2011
martedì
ottobre
18

Slow Food Emilia-Romagna contro l’Igp per la piadina

«Non si può equiparare la "Vera Piadina Romagnola" dei chioschi a quella prodotta industrialmente e conservata nei sacchetti di plastica per la vendita nei supermercati». È l'affermazione categorica di Antonio Cherchi, presidente di Slow Food Emilia-Romagna contro l'ipotesi dell'istituzione del marchio Igp alla piadina industriale.
Slow Food Emilia-Romagna, che riunisce tutte le Condotte regionali del movimento, si oppone fermamente, quindi, alla proposta di Igp sulla piadina, in discussione presso il Ministero delle Politiche Agricole, Alimentari e Forestali.

Questa decisione è condivisa dalla struttura nazionale di Slow Food. Silvio Barbero, vicepresidente Slow Food Italia, infatti commenta: «Difendere la vera piadina tradizionale significa opporsi a una proposta di Igp che rischia di spazzare via saperi e conoscenze che sono patrimonio del territorio, solo per sostenere una logica economica industriale».

Una battaglia che vede fianco a fianco Slow Food e Associazione per la Valorizzazione della Piadina Romagnola, che avevano espresso la loro contrarietà all'Igp fin dalla sua proposta iniziale.
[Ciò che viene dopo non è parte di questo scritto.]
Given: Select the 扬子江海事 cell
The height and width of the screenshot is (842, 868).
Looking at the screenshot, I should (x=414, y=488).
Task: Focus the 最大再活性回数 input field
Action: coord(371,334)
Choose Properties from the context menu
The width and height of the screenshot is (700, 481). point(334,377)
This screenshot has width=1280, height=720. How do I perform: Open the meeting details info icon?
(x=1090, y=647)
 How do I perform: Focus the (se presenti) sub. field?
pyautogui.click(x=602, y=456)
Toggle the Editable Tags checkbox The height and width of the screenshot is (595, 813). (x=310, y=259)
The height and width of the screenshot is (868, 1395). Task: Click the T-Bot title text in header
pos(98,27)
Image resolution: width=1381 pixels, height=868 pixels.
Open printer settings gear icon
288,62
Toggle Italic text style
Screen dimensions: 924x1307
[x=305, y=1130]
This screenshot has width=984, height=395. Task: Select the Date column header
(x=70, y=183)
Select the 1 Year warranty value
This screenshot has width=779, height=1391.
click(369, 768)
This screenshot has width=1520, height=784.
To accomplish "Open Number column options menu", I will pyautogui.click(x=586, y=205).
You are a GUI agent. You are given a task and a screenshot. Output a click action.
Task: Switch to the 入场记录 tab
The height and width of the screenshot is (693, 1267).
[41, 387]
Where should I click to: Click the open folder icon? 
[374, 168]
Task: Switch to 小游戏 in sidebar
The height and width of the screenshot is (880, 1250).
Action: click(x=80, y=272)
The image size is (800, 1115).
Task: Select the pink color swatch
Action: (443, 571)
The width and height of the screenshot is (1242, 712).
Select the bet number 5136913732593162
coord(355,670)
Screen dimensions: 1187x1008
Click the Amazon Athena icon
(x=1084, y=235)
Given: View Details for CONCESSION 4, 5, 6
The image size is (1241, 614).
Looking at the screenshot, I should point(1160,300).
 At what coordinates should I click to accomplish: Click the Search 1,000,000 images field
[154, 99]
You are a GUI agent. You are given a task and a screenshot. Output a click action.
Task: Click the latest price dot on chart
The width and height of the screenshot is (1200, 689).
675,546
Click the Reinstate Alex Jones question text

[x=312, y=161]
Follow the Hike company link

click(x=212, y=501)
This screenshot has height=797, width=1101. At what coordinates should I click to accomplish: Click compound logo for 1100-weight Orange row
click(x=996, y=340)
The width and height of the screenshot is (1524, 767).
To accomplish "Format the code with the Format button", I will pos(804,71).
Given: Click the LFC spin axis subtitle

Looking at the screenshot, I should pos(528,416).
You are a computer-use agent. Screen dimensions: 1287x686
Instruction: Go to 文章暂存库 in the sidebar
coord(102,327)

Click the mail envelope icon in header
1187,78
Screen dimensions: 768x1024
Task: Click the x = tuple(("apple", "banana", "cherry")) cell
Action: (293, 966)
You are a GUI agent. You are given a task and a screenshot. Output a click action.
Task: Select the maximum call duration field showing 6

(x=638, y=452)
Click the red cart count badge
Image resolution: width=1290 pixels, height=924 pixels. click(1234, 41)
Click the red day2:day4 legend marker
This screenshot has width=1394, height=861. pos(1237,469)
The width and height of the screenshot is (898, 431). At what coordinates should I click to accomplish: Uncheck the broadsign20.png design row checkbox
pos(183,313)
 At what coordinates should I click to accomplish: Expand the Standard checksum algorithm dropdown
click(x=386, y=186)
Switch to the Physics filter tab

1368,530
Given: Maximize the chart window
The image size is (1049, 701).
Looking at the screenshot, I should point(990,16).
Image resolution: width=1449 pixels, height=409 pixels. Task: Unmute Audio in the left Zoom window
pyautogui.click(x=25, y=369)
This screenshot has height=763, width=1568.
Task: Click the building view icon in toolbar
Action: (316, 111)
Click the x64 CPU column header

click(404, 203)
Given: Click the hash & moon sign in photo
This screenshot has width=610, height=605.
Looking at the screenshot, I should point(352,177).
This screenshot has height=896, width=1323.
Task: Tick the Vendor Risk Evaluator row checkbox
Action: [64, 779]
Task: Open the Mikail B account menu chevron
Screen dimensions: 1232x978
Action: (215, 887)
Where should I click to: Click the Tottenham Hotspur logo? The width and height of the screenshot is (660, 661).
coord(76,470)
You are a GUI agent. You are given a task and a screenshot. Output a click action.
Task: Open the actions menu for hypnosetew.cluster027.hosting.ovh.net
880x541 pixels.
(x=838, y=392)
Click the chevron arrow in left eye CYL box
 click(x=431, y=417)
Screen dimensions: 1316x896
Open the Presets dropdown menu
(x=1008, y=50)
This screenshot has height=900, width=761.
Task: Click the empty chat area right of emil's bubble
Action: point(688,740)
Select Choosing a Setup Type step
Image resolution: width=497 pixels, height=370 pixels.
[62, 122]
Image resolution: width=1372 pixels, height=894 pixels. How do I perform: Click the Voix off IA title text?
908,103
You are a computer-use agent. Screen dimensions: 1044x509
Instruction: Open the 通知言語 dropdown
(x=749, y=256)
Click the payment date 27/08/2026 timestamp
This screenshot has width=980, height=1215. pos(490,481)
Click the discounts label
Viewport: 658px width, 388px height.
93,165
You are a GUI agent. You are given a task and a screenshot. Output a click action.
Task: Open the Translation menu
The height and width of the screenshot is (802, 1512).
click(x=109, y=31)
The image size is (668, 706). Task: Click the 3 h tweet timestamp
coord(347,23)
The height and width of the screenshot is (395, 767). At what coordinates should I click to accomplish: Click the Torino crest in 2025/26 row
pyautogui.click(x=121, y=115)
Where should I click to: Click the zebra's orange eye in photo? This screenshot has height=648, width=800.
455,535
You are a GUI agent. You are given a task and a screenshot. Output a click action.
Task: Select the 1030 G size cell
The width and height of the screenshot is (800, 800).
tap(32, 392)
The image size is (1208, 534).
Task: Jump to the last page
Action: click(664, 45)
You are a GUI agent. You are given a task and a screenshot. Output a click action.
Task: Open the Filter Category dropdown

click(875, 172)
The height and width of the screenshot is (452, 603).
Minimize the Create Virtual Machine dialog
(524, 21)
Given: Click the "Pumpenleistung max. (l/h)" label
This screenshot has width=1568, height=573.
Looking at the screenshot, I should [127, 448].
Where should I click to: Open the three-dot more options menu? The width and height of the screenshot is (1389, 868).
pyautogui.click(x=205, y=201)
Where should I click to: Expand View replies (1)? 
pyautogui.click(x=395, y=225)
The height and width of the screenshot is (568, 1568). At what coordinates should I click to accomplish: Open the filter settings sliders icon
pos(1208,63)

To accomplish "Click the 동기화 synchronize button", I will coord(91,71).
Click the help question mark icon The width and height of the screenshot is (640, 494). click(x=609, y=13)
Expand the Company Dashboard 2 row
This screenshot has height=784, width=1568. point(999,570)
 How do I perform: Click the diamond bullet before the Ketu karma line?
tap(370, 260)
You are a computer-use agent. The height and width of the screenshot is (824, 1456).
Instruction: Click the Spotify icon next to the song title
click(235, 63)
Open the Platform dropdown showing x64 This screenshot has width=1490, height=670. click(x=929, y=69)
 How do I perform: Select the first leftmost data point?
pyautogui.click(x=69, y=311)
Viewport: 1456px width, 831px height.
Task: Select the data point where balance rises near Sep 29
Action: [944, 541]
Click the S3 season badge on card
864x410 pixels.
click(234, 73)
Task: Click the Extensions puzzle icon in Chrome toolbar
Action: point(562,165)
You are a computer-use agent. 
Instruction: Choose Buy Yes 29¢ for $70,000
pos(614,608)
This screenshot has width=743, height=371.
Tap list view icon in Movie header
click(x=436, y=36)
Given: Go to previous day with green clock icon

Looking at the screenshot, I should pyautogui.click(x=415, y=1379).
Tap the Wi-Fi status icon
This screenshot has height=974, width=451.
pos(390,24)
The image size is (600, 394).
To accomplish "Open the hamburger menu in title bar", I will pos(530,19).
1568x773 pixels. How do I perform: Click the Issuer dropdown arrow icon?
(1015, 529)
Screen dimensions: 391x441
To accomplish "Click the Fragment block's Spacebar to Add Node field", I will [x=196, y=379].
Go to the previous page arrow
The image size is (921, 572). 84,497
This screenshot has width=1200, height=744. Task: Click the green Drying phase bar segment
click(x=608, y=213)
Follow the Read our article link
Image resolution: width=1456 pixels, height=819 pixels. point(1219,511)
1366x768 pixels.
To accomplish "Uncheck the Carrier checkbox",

Ora il movimento regionale della Chiocciola si attiverà per cercare di condizionare la decisione finale del Ministero ed eventualmente anche della Comunità Europea, con l'obiettivo di non far passare il riconoscimento del marchio Igp alla piadina industriale.

La posizione di Slow Food è nota e riportata anche sulla scheda dedicata alla Piadina in una delle guide Slow Food più importanti e più vendute a livello nazionale: Osterie d'Italia. Questa Igp non protegge la vera piadina. Perché non vengono salvaguardate freschezza, quotidianità, manualità e territorialità. La "Vera Piadina Romagnola" è quella dei chioschi e di quei ristoranti che la producono, con queste peculiari caratteristiche, tutti i giorni.

Il disciplinare proposto per ottenere il riconoscimento del marchio a Indicazione Geografica Protetta non tutela affatto il prodotto simbolo della gastronomia romagnola, perché si concentra, di fatto, solamente sulla distinzione tra "piadina romagnola" e "piadina romagnola alla riminese" definendo diametro e spessore dell'una e dell'altra, e l'area di produzione dei due tipi: in tutto il territorio delle province di Rimini, Ravenna, Forlì-Cesena e nei comuni della provincia di Bologna a Sud del fiume Sillaro.

Un marchio, per tutelare davvero, deve prevedere ben altre caratteristiche, a cominciare dalla qualità degli ingredienti e dalle modalità di produzione: la "Vera Piadina Romagnola" è quella prodotta quotidianamente, manualmente, con gli ingredienti del territorio e della tradizione, che viene consumata subito, appena tolta dal testo. Per chi vive in Romagna questo non è solo un ricordo del passato perché, per fortuna, sono tanti i chioschi dove ancora viene prodotta con sapiente genuinità. Ogni zona e ogni produttore ha la propria ricetta e il proprio modo di "fare" la piadina, ma su certi requisiti non si può transigere. Se si vuole proteggere la tradizione con un marchio, non si può tralasciare di prevedere nel disciplinare certe caratteristiche, compresa la definizione e l'origine degli ingredienti utilizzati.

Purtroppo il disciplinare, così com'è stato redatto, invece di indirizzare i consumatori verso la vera tipicità, rischia (se va avanti) di tutelare esclusivamente la piadina prodotta industrialmente, venduta in sacchetti di plastica nei supermercati e sui banchi degli autogrill in autostrada.

I chioschi e le piadaiole sono l'orgoglio e il baluardo della tradizione più autentica della Romagna. La manualità è prevalente, anche durante la cottura, il cui buon esito dipende dal fattore umano che nessun "timer" potrà mai sostituire. Se una volta la piadina si cucinava esclusivamente sul "testo" di terra refrattaria scaldato sulle braci, oggi si cuoce soprattutto sulla piastra di metallo e le piadaiole specialiste si sono sostituite alle casalinghe, ma la tradizione viene rispettata. Se c'è qualcosa che va tutelato è il saper fare di queste piadaiole e le loro magnifiche creazioni, che meriterebbero un monumento. Altro che Igp!